In the hospital café, we approach other families with Down's kids, all with their own story. "You won't always feel like this," Tash is told. The gamut of the condition is wide, from one Spanish boy who could speak three languages aged seven to another who just waves a flag and still wears a nappy at 11. The nobility, resilience and love of the parents, and the friendliness of the children, brings a faith in humanity that is hard to find in everyday life.
It seems that the stance adopted towards those with Down's syndrome has moved a lot over the last 15 years. Whereas experts previously preached segregation, now, where possible, integration is the key word. Those affected are now seen to be individuals on a spectrum and a child's placing can be dramatically improved by early learning and specific training. Early intervention, for example, can hopefully teach her to speak more clearly and also to keep her unfortunately large tongue in her mouth, thereby reducing one of the more obvious physical signs of Down's. Children with the syndrome learn better by example and practical application, so tend to enjoy pursuits like acting, music and gardening. It is now quite usual for them to attend regular schools and a few have even made it to college. It is not uncommon for them to get married or live happily with partners. From the ashes of one set of dreams and aspirations, so rise the next.
And so you accept, the die is cast and now we must just get on with it.
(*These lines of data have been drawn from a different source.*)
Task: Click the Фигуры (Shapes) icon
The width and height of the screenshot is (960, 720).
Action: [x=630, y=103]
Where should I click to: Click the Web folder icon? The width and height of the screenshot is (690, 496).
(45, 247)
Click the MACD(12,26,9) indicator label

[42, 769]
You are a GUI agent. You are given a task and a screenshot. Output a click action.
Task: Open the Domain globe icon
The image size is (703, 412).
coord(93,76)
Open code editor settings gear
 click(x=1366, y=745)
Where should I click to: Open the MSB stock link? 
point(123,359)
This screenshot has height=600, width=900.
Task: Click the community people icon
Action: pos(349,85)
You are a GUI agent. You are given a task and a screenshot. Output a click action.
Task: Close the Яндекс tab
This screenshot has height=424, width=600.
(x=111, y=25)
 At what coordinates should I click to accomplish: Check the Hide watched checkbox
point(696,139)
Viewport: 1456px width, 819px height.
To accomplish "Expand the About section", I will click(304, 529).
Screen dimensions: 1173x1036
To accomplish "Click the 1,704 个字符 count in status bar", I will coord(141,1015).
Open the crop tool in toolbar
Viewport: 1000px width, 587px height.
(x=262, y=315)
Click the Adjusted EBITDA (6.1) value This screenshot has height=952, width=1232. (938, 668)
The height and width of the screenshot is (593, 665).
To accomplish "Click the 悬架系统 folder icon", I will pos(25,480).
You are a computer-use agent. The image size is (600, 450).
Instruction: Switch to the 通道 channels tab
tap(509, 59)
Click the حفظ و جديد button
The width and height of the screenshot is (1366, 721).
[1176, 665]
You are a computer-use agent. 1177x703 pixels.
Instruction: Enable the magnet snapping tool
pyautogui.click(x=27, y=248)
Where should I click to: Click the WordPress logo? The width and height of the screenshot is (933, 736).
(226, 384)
We leave the hospital 10 days after the birth, eager to be home and get on with life with our baby. Tash and I are twice as strong with each other now; we were dealt the killer blow and got through it with affection and kindness, rather than blame and acrimony. We are proud of each other. A phalanx of people from local councils, welfare, hospitals and health trusts descend on us offering help. A special needs outfit is dropping toys off next Friday and starting Mia's training process. The great thing about something as relatively common and pinpointable as Down's syndrome is that a whole structure of response, help and monitoring automatically kicks in.
The day after I get back I go for a walk and realise quite how many different people there are on the streets of London, and it suddenly seems less likely that my daughter will stick out so much. The tremors are easing and a semblance of normality is being reclaimed. Humans survived because of their adaptability and so over a short process our life has accommodated the disaster. And baby Mia, who has somehow managed to swerve through man's best efforts to search and destroy her kind, has made it. She is immensely welcome.
The facts about Down's syndrome
* Around one in every 1,000 babies born in the UK has Down's syndrome.
* There are 60,000 people in Britain with the condition.
* Although there is a greater risk of older mothers having a baby with Down's syndrome, more babies with Down's are born to younger women, because the birth rate is higher in this group.
* Down's syndrome is caused by the presence of an extra chromosome in a baby's cells. It occurs by chance at conception and is irreversible.
* Down's syndrome is not a disease. People with Down's syndrome are not ill and do not "suffer" from the condition.
* People with the syndrome will have a degree of learning difficulty. However, most people with Down's syndrome will walk and talk, and many will read and write, go to ordinary schools and lead fulfilling, semi-independent lives.
* People with Down's syndrome can expect to live on average to between 40 and 60 years of age.